WHAT YOU WILL DO
Set down, word for word, every line of the material below from the one containing "Where should I" through the one containing "Task View from", but none of its pictures.

MATERIALS PROVIDED
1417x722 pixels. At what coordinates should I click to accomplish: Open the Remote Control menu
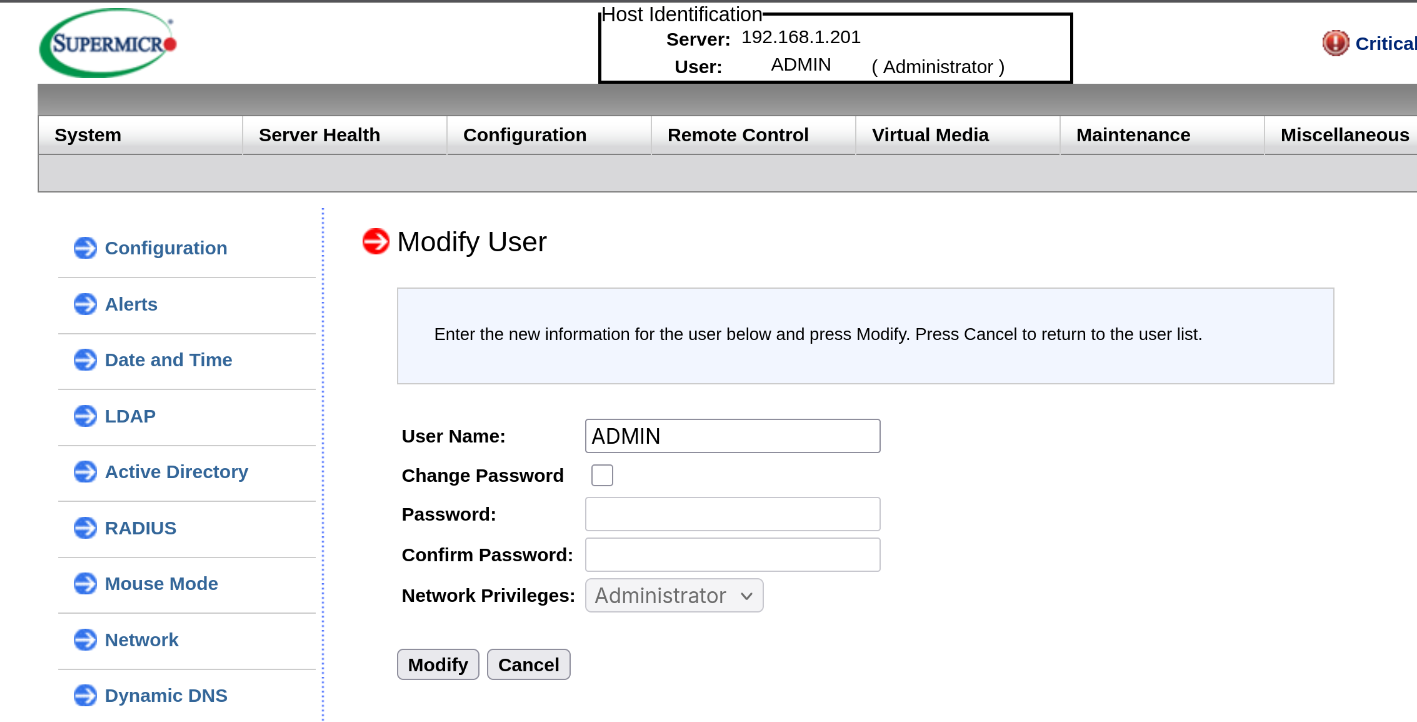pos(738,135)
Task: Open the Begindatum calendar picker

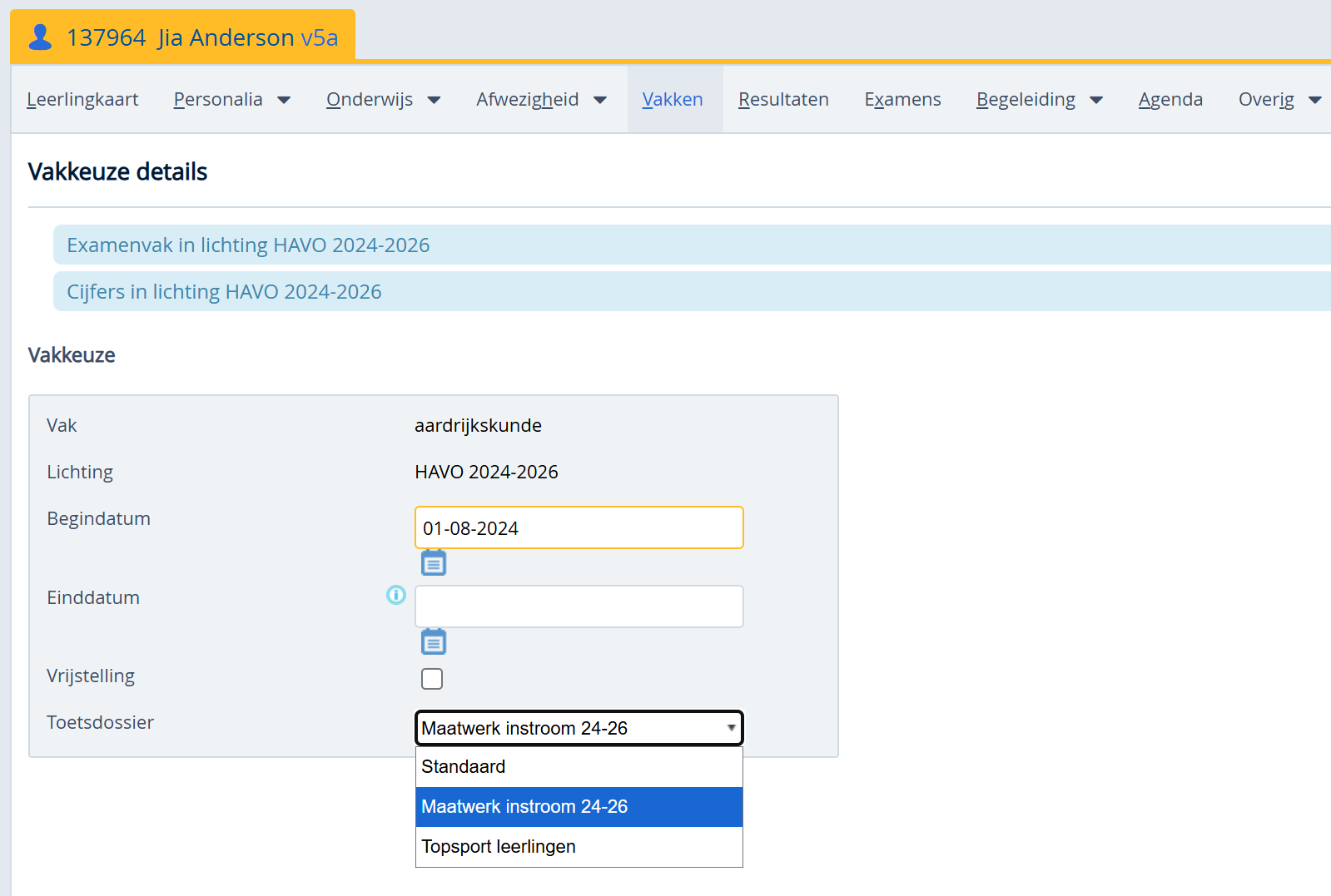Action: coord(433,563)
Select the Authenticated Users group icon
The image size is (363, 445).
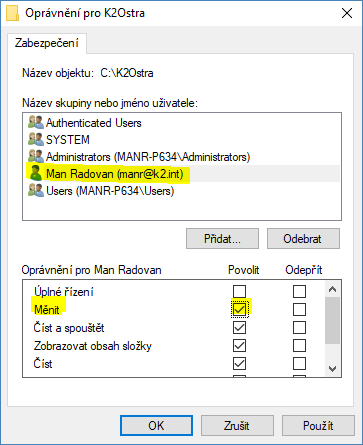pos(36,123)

---

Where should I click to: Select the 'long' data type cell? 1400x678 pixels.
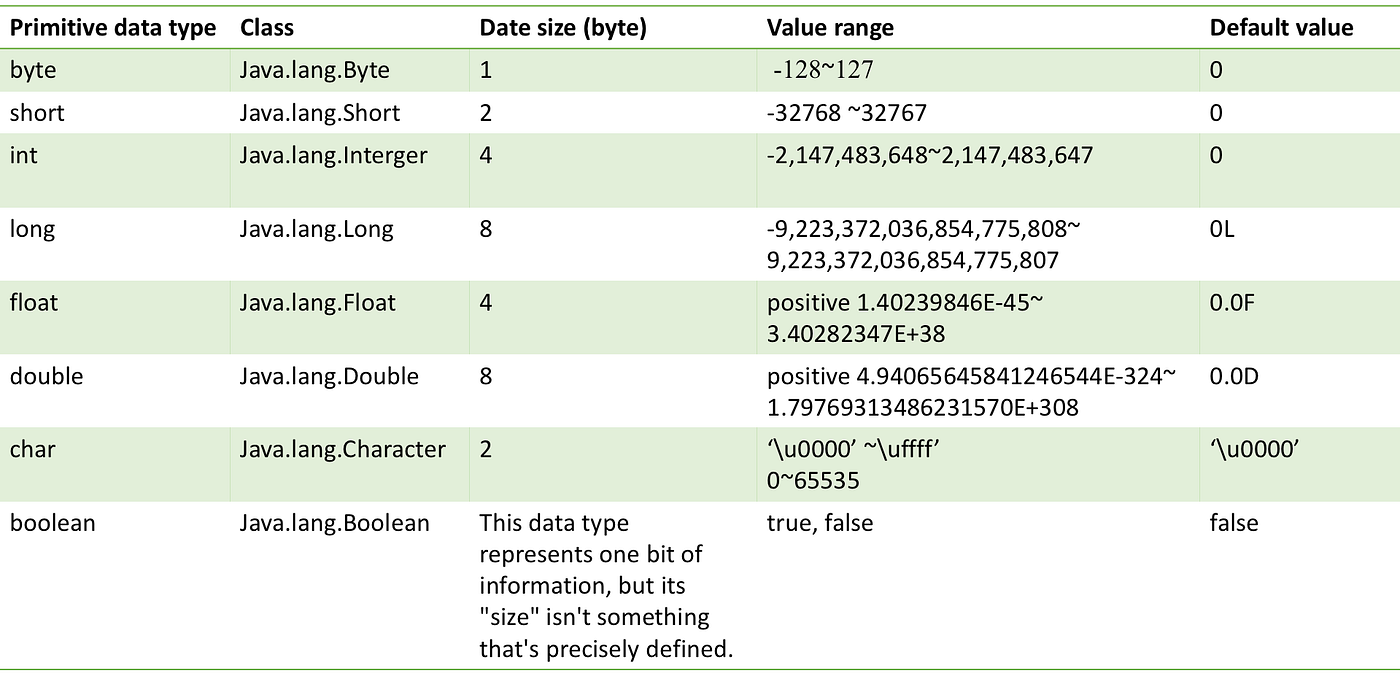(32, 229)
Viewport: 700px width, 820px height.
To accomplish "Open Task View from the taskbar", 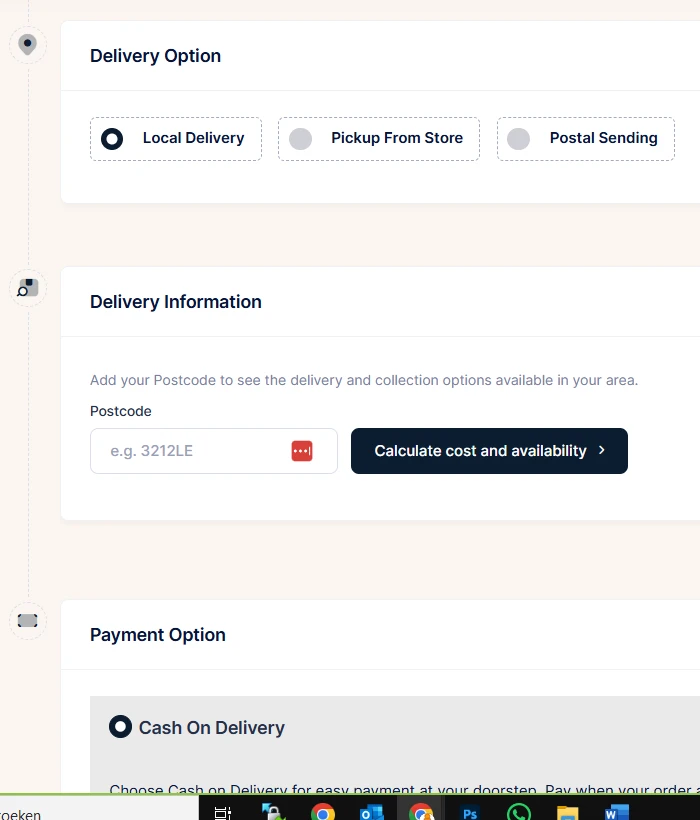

ANSWER TO THE EXERCISE
Where should I click to: Select the 'long' data type cell? 1400x678 pixels.
(32, 229)
Viewport: 700px width, 820px height.
To accomplish "Open Task View from the taskbar", 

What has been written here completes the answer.